§ **Task description**: The line containing "At what coordinates should I click to accomplish: Toggle" opens the span to copy, and the last line of the records below closes it. Write out that span exactly.

§ **Source data**:
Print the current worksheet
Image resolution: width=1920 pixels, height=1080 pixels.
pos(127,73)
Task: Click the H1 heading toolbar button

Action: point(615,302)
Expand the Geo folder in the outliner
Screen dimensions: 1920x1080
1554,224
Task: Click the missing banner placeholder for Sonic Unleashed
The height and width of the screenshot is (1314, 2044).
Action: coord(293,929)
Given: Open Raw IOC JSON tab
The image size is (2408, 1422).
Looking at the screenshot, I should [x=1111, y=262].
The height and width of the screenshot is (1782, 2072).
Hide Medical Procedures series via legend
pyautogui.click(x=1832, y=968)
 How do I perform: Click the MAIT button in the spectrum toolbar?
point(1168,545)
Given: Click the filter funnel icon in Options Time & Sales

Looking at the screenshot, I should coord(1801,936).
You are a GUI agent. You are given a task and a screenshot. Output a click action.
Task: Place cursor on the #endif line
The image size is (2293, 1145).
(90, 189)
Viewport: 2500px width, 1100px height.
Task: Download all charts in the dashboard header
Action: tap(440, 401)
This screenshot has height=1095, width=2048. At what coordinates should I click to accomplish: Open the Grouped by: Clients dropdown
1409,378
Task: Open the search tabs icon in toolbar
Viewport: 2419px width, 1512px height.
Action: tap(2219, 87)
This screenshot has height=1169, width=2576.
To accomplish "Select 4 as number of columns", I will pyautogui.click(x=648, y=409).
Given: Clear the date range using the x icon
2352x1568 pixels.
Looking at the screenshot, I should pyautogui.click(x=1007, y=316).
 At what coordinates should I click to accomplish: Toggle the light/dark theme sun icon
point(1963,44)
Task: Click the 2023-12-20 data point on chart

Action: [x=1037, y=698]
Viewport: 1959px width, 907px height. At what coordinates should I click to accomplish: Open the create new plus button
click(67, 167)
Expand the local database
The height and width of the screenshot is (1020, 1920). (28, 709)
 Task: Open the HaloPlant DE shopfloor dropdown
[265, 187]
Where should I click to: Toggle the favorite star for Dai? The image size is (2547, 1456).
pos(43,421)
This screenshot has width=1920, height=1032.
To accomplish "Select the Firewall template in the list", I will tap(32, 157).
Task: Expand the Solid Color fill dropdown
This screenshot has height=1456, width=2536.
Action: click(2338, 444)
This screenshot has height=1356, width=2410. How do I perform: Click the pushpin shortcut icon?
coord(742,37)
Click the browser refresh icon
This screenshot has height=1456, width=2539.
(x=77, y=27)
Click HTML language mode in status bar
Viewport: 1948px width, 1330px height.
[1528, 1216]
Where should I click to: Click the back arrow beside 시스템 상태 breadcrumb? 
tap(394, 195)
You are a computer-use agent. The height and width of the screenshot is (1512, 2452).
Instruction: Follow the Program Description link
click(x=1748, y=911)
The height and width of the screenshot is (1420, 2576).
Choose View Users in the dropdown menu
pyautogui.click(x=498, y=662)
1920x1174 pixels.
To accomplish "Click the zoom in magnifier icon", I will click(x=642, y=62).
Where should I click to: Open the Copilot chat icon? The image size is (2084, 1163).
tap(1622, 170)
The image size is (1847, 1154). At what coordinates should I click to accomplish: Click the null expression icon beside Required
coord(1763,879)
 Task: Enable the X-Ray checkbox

§ **Exercise result**:
 At what coordinates should I click to accomplish: Toggle the light/dark theme sun icon
point(1963,44)
Task: Click the 2023-12-20 data point on chart

Action: [x=1037, y=698]
Viewport: 1959px width, 907px height. At what coordinates should I click to accomplish: Open the create new plus button
click(67, 167)
Expand the local database
The height and width of the screenshot is (1020, 1920). (28, 709)
 Task: Open the HaloPlant DE shopfloor dropdown
[265, 187]
Where should I click to: Toggle the favorite star for Dai? The image size is (2547, 1456).
pos(43,421)
This screenshot has width=1920, height=1032.
To accomplish "Select the Firewall template in the list", I will tap(32, 157).
Task: Expand the Solid Color fill dropdown
This screenshot has height=1456, width=2536.
Action: click(2338, 444)
This screenshot has height=1356, width=2410. How do I perform: Click the pushpin shortcut icon?
coord(742,37)
Click the browser refresh icon
This screenshot has height=1456, width=2539.
(x=77, y=27)
Click HTML language mode in status bar
Viewport: 1948px width, 1330px height.
[1528, 1216]
Where should I click to: Click the back arrow beside 시스템 상태 breadcrumb? 
tap(394, 195)
You are a computer-use agent. The height and width of the screenshot is (1512, 2452).
Instruction: Follow the Program Description link
click(x=1748, y=911)
The height and width of the screenshot is (1420, 2576).
Choose View Users in the dropdown menu
pyautogui.click(x=498, y=662)
1920x1174 pixels.
To accomplish "Click the zoom in magnifier icon", I will click(x=642, y=62).
Where should I click to: Open the Copilot chat icon? The image size is (2084, 1163).
tap(1622, 170)
The image size is (1847, 1154). At what coordinates should I click to accomplish: Click the null expression icon beside Required
coord(1763,879)
 Task: Enable the X-Ray checkbox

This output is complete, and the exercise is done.